Reduce Holiday Stress-Try this

Holidays can be an opportunity to spend quality time with family, appreciate our blessings and celebrate life.  The holidays can also aggravate stress, fatigue and depression. 

While we can be grateful to have time with loved ones, the holidays may bring up feelings of grief related to family and friends separated by distance or death.  Challenging relationships or circumstances, travel, and financial concerns can also trigger emotions that make the holiday season a mixed bag of joy and sorrow.

Choose to control your emotions through simple actions. While emotions are instantaneous reactions to our perceptions of a situation., it is a choice how long we will experience these emotion. 

This holiday season, commit to practicing strategies to keep your holidays in the joy zone. 

  • Be mindful and in control of your emotions.
    Acknowledge your feelings but choose not to ruminate on negative emotions.  Envision your mind as a radio station.  If you find yourself focused on negative thoughts, change the station.  Practice shifting your thoughts to positive memories or refocus your attention to something pleasant.  Changing your thoughts can be as simple as changing a radio channel. 

  • Be an observer.
    Be an observer in the room at holiday events.  Observe communication, social interactions or family dynamics.  Choose to be non-reactive, observe, and learn. 
    Observing stressful environments helps us realize that we are not forced to feel or react in any preset manner.  Shakespeare stated "All the world is a stage and all the men and women merely players with exits and entrances".
    Choose your role as an observer and experience being in the audience for a change.

  • Step away and breathe.
    Research proves that controlled breathing changes the physical and emotional state of the body. Take a moment to yourself and breathe deeply for five to ten minutes.  Listen to relaxing music or close your eyes for a short period.  Give your mind a moment to recharge so being present and relaxed is easier.

  • Focus on the positive.
    Too often we allow ourselves to be caught up in negativity or other’s emotions/actions. This year, look at what is good and joyful in the room.  We are responsible for our own happiness.  Acknowledge the positive in the room and choose to be part of it.
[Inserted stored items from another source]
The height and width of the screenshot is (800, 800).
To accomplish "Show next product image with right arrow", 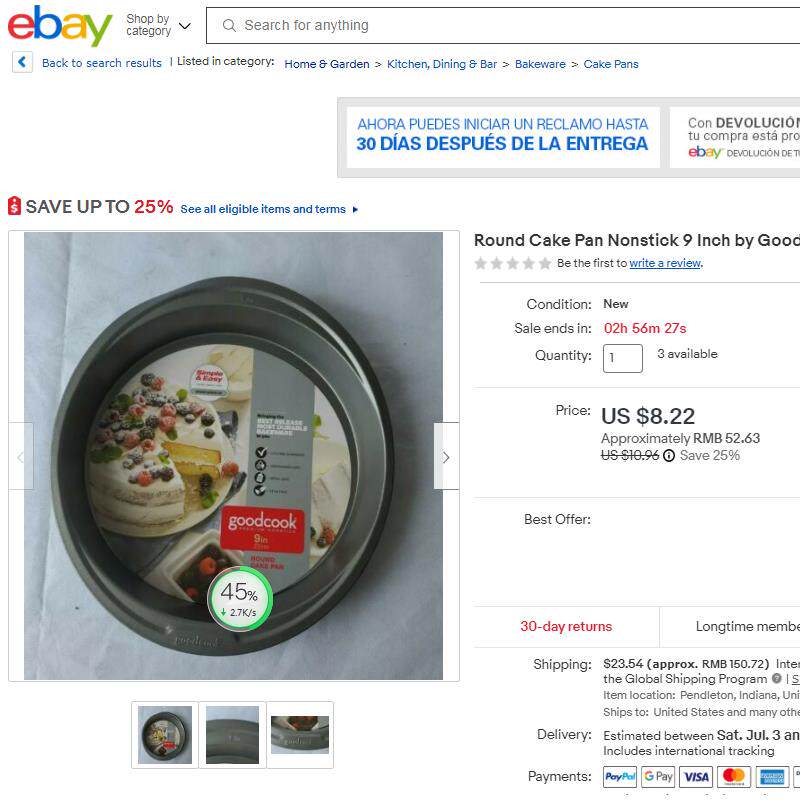I will pos(446,457).
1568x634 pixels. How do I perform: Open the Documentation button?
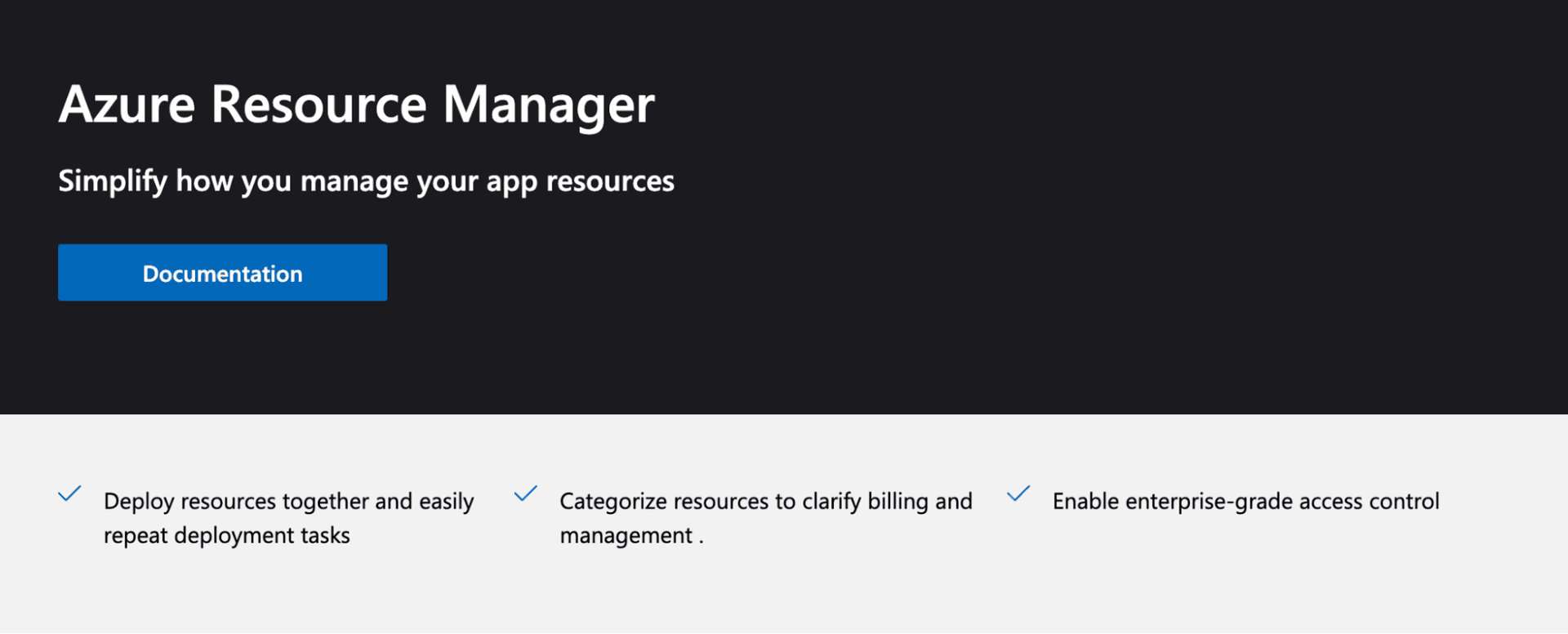(222, 273)
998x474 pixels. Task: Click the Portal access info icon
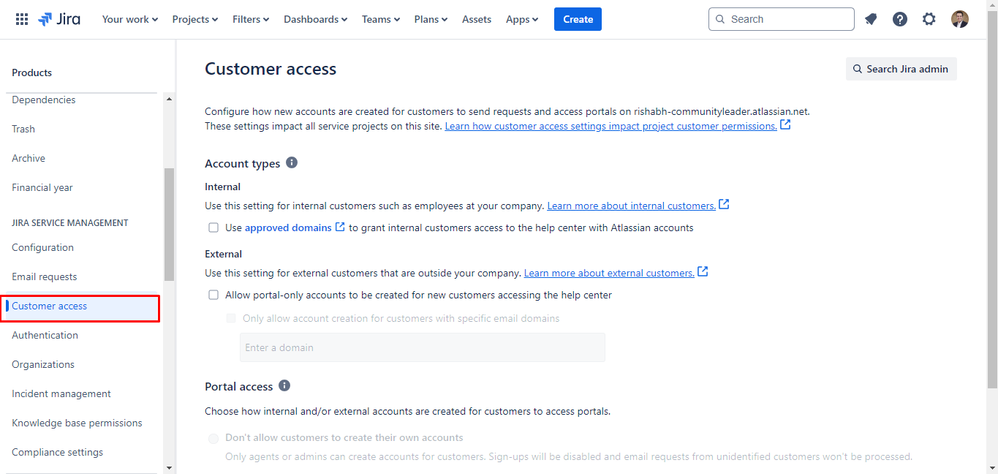coord(285,386)
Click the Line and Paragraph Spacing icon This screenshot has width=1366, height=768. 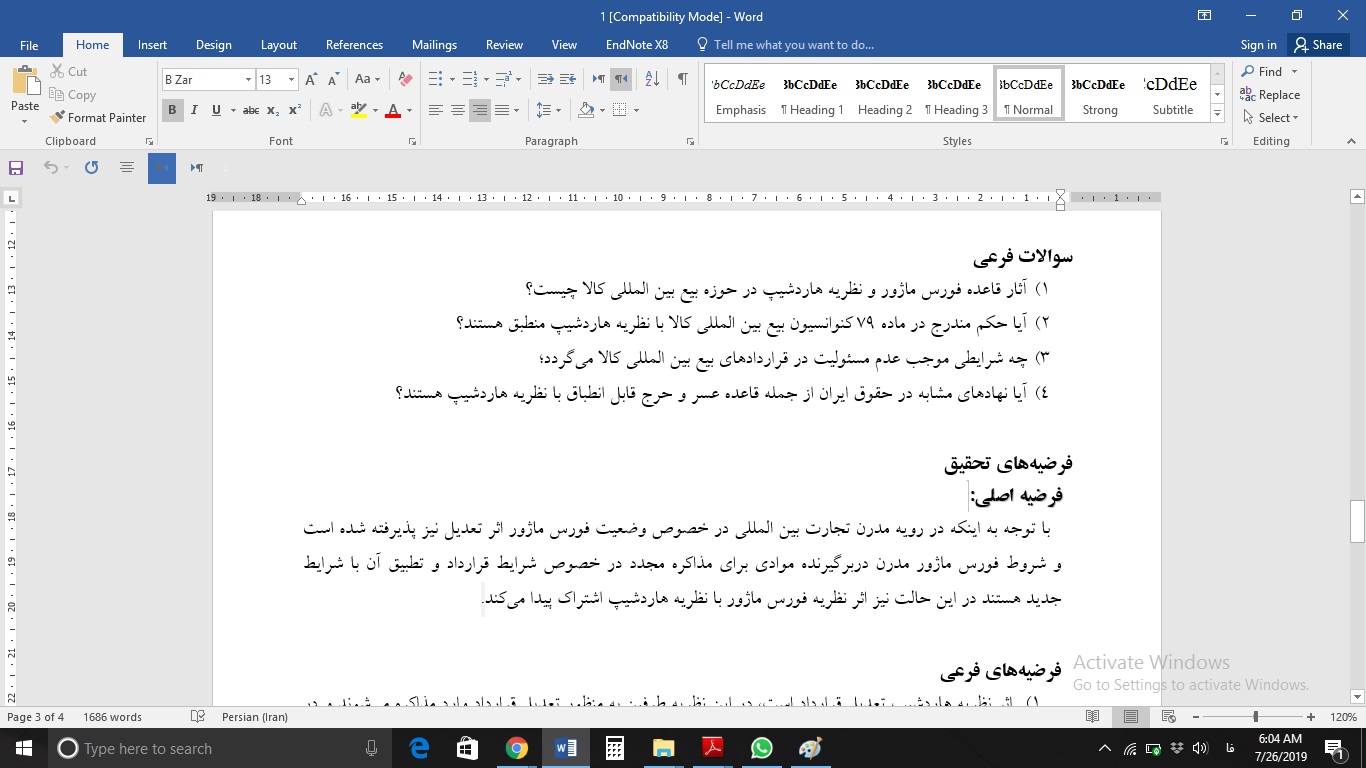click(545, 110)
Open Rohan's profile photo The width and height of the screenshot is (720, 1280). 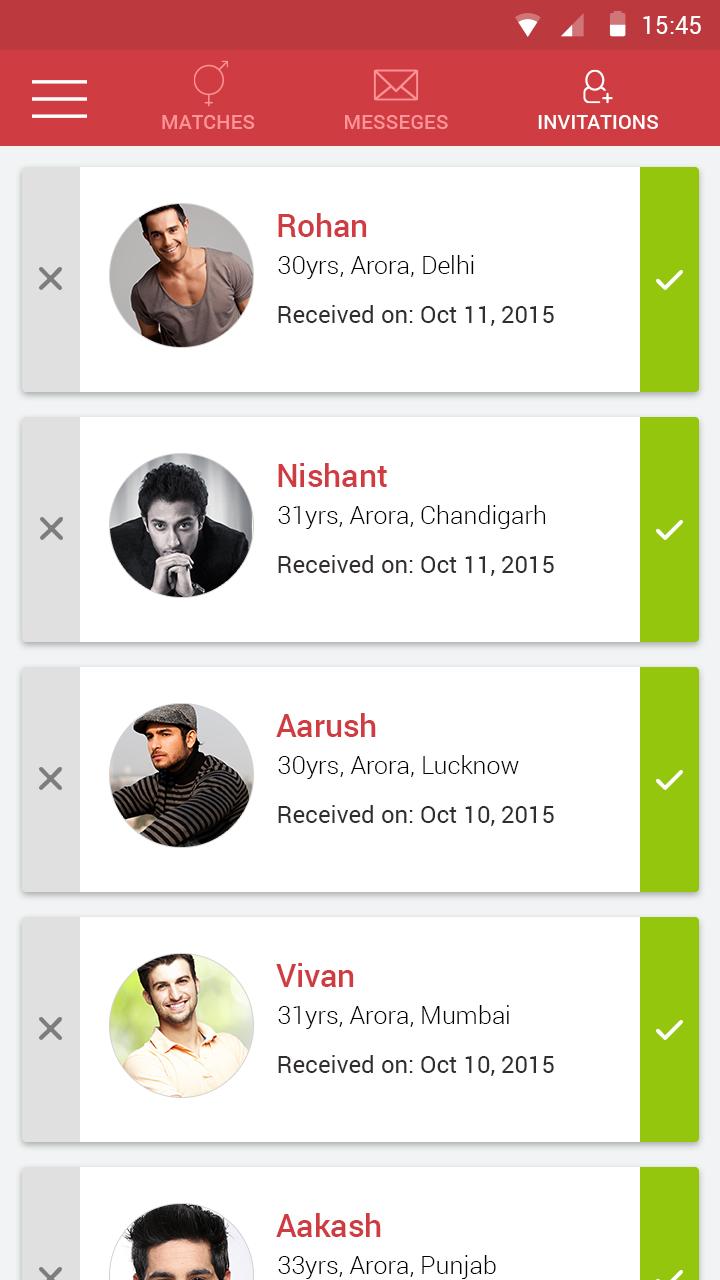[x=181, y=275]
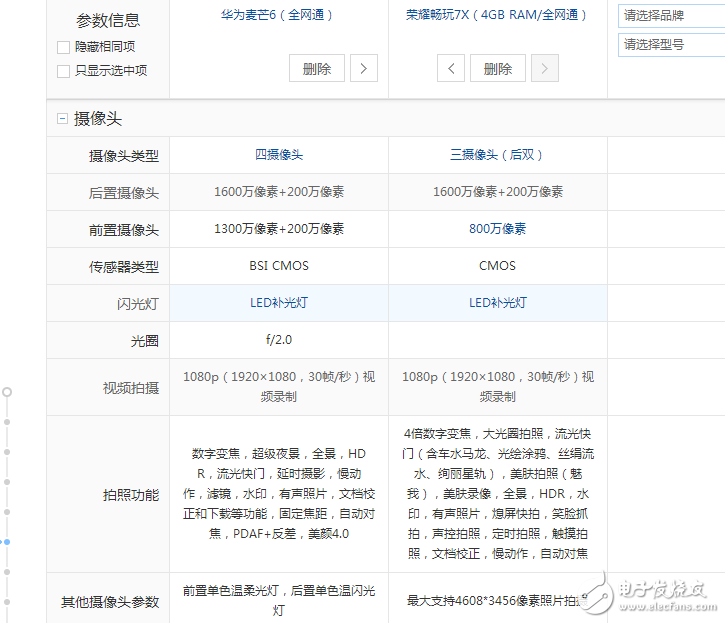The height and width of the screenshot is (623, 725).
Task: Click LED补光灯 link in 荣耀畅玩7X column
Action: point(497,302)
  • Practice the art of forgiveness.
    Holding onto to past hurts negatively impacts us mentally and physically.  Learn to forgive or accept others as they are. Acceptance of others allows us the freedom to be who we are.  Focus on what is positive and possible.  Forgiving others helps us forgive ourselves for our own imperfections.

  • Embrace generosity.
    The act of giving is a most effective tool in changing our mood.  Generosity is not about monetary exchanges.  Each day this season, seek ways to be helpful and kind in your actions.  Ask a busy clerk how their day is going, hold the door open for a stranger or offer an invitation to someone who is alone for the holidays.  
    Small acts of kindness allow us to experience the true joy of giving.
  • Be a teacher.
    "The life you live is the lesson you teach".  Consider that you are modeling to others how to interact gracefully in social environments. Whether you have small children, or elderly parents, it is never too late to become the model citizen in the room.  Remember, it’s not how you come in, it’s how you go out…

Choosing actions that support positive, healthy thoughts around the holidays, make us less likely to be reactive, use substances, or behave in manners we regret. 

Every day is a great day to practice strategies for healthy living.